Unable to concentrate on his work, Marc got in his vehicle and attempted to drive to the supermarket to purchase a box of milk, as was suggested by his co-worker earlier, in hopes of quieting the 'acid reflux'. Marc, however, did not make it to the supermarket.

"At the time I drove a minivan that once you press the button to start the engine, the doors lock up. When I got to my vehicle and attempted to drive off, I passed out, leaving me trapped in the vehicle," he recalled.

Marc was rescued from the vehicle after placing a call to friend and co-worker Patrina Parkes-Gibbon before immediately passing out. She then contacted Marc's manager, Maurice McDonald, who came to his rescue, in the Sagicor parking lot and rushed him to the Andrews Memorial Hospital, where his health began to further deteriorate.

After an evaluation from the medical team, it was confirmed that Marc was having a heart attack. Marc was immediately rushed to the cardiac unit where Dr Noel Crooks, interventional cardiologist, performed an angiogram to identify which vessels of the heart were blocked; after which the medical team moved swiftly to remove the blockage in time to save Marc's life.

As a life insurance adviser, Marc uses his own personal experience as a lesson to encourage young persons to get insurance coverage, as he pointed out that you're never too young to be faced with a serious medical condition or critical illness.
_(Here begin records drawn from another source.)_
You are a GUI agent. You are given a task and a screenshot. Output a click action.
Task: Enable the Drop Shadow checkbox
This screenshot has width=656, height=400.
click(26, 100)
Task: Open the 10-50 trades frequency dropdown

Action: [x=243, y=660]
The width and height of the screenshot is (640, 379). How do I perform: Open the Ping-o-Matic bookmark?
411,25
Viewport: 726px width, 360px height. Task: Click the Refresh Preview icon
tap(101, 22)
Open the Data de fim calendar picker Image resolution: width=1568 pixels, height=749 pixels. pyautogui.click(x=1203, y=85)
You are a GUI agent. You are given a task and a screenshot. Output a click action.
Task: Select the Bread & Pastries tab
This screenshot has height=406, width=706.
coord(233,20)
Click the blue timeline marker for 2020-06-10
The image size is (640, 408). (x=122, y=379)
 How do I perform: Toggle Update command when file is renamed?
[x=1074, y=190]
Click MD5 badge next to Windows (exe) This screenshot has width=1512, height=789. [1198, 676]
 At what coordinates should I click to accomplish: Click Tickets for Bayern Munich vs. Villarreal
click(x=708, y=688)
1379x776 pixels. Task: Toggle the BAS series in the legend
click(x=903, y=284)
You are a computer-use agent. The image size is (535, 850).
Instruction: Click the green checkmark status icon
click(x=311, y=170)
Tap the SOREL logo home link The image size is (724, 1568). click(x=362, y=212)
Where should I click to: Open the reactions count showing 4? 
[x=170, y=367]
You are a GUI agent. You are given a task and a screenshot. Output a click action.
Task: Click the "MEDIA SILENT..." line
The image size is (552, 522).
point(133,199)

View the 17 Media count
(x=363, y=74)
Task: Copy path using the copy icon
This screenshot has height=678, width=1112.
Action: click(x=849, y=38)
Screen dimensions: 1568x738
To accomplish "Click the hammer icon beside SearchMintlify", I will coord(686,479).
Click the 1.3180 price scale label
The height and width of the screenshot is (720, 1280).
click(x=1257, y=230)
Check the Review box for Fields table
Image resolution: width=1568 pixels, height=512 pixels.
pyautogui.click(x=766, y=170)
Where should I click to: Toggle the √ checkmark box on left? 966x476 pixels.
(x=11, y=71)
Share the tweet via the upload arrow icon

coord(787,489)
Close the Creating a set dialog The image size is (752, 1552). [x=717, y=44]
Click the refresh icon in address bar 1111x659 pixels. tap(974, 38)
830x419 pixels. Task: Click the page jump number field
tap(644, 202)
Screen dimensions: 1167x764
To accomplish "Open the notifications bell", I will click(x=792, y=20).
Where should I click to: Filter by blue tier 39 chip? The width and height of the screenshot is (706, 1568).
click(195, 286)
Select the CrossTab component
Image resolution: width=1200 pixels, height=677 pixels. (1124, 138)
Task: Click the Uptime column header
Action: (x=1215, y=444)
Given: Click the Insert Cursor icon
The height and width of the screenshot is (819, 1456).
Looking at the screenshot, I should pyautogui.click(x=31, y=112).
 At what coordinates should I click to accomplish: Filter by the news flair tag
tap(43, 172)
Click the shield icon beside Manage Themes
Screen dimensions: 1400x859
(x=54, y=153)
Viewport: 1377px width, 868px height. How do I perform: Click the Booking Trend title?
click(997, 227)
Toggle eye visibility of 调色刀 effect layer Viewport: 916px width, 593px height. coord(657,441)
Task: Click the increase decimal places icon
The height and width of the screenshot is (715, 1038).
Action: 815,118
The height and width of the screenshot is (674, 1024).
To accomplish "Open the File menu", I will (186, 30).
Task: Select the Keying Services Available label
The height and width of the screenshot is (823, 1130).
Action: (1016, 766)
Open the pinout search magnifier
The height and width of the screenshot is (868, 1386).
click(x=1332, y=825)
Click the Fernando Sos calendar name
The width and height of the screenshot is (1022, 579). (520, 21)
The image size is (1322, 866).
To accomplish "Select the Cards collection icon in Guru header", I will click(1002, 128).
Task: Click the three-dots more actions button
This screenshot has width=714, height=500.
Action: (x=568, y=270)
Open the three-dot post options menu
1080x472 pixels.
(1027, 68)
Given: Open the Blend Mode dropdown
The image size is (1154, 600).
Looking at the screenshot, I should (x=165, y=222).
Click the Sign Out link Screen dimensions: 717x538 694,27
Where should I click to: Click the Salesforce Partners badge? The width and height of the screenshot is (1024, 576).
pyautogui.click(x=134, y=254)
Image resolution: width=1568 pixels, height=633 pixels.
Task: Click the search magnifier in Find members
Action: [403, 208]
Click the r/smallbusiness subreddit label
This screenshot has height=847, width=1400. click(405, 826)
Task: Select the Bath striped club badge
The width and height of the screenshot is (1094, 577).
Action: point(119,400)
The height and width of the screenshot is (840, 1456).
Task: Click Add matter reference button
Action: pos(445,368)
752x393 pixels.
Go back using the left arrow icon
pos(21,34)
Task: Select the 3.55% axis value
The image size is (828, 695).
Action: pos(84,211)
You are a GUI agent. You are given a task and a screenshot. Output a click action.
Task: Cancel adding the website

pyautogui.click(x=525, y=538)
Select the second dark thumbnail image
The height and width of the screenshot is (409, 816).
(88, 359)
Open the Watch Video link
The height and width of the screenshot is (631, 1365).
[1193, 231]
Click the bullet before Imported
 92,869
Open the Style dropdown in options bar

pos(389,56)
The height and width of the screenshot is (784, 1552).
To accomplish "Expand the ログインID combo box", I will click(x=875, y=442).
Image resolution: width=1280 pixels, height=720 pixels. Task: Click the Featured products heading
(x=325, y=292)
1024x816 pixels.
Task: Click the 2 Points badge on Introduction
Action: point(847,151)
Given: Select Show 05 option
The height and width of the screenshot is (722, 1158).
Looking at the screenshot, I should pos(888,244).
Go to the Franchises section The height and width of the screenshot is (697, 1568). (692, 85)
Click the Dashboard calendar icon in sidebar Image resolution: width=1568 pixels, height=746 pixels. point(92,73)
"At 35 years old, I never thought I could have a heart attack, but I did," he said. He explained that, unfortunately, too many young persons are of the mindset that "This won't happen to me". "I was going about my life, happy, loving my life, loving my children, loving my family, just enjoying life, then boom, that happened," he said.

Almost two years later, Marc said he is grateful to be alive and finds pleasure in the simple things. "I give God thanks each morning I live to see a new day." Marc also encouraged persons to make key lifestyle changes to maintain good health. Since his brush with death, he has improved his diet, and sticks to his exercise routine.




- Cardiovascular disease is one of the non-communicable diseases (NCD) which accounts for 34.8 percent or 6,476 of all death in Jamaicans over five years old.

- A heart attack (myocardial infarction) occurs when blood supply to the heart muscle is blocked but the heart keeps beating.

- It is estimated that about 40 to 50 per cent of all cardiovascular deaths are sudden cardiac deaths (SCD), with about 80 per cent of these caused by ventricular tachyarrhythmia.